Long-lasting microencephaly following exposure to cocaine during the brain growth spurt in the rat

Abstract

In utero exposure to cocaine has been shown to produce somatic and behavioral effects. As microencephaly is often present in children born from cocaine-addicted mothers, aim of the present study was to develop an animal model for cocaine-induced microencephaly. Rats were treated with cocaine (20, 30 or 50 mg/kg/day, s.c., each dose divided in two equal doses given 3 h apart) from postnatal day 4 through 10. None of the doses had any effect on growth, however, at 50 mg/kg, cocaine caused a significant decrease in brain weight, measured on day 12. The effect of cocaine was similar in male and female rats, and microencephaly was still present in 45-day-old animals.

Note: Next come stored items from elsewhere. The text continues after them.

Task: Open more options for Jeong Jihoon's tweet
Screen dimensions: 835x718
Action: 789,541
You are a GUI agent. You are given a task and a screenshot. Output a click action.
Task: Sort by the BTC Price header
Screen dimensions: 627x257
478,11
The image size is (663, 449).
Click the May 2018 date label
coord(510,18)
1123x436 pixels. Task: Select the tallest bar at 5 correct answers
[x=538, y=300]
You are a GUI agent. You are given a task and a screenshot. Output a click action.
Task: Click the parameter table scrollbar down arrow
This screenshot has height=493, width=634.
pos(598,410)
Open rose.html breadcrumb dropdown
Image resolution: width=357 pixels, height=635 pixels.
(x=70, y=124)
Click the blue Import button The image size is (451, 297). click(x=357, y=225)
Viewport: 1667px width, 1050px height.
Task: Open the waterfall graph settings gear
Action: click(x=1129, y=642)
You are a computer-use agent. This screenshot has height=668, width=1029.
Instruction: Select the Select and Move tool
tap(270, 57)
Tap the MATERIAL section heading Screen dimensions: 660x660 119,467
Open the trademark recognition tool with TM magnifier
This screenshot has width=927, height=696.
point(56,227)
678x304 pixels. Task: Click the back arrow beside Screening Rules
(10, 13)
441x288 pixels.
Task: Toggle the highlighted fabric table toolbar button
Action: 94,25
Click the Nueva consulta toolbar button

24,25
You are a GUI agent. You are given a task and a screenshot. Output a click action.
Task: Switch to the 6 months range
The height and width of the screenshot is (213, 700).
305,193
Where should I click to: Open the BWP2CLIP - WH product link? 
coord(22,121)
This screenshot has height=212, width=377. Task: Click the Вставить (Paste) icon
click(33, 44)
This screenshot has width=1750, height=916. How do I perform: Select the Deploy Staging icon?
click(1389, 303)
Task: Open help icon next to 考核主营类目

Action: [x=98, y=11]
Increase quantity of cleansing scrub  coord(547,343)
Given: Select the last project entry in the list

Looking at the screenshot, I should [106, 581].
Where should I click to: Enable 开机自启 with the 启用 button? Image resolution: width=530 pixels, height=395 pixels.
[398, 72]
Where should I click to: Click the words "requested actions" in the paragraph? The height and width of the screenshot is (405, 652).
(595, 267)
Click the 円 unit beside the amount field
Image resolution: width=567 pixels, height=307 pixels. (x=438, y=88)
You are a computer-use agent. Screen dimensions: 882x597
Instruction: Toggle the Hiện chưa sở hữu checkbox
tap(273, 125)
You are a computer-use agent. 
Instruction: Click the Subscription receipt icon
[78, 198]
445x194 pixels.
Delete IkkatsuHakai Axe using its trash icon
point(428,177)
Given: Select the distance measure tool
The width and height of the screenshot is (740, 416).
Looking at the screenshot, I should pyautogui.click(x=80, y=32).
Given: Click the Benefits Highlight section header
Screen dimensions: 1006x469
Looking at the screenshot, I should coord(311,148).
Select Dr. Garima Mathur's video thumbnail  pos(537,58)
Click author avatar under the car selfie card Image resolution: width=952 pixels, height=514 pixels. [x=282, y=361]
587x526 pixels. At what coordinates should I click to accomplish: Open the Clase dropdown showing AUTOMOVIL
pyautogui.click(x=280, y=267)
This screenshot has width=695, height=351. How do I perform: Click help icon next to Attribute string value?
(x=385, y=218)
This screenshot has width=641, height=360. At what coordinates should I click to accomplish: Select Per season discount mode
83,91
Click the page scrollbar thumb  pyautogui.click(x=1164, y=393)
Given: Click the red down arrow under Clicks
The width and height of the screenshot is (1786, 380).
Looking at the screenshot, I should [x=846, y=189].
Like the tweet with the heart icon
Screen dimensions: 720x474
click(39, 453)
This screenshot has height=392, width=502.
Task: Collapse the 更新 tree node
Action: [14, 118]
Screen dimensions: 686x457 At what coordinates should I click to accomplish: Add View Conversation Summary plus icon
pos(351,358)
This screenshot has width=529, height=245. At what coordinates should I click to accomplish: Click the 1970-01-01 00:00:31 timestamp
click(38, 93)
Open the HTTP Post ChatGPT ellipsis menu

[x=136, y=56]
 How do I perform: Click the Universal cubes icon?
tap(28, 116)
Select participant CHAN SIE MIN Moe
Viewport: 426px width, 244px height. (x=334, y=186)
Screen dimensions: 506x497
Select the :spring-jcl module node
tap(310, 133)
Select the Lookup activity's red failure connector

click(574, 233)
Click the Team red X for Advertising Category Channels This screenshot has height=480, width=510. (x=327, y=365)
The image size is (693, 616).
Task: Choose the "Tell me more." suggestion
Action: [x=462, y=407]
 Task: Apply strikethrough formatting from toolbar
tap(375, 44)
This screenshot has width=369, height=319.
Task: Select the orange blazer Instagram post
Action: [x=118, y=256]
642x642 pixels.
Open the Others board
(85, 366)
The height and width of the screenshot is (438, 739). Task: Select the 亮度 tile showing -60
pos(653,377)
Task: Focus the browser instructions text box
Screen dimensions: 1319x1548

When the same dose of cocaine was given as a single daily injection, long-lasting microencephaly was also present, but it was accompanied by a decrease in body weight and significant toxicity. Ethanol (4 g/kg), used as a positive control, also caused microencephaly without affecting body weight, but, differently from cocaine, its effect was more pronounced in female animals. Blood and brain levels of cocaine and its metabolites norcocaine and benzoylecgonine were measured by HPLC during treatment (postnatal day 8). After administration of the 50 mg/kg dose, concentrations of cocaine were 1.92 μg/g in brain and 0.94 μg/ml in blood. These levels are encountered in cases of cocaine overdoses and have been found in meconium of newborns from crack-addicted mothers. As cocaine and norcocaine have been shown to inhibit in vitro muscarinic receptor-stimulated phosphoinositide metabolism, which may be associated with ethanol's induced microencephaly, this biochemical response was measured in cerebral cortex from cocaine-treated rats. A dose-dependent inhibition of carbachol-stimulated inositol phospholipid metabolism was observed. In summary, these experiments establish a rodent model for cocaine-induced microencephaly, which should be useful to further investigate this aspect of the developmental neurotoxicity of cocaine and its underlying mechanism(s).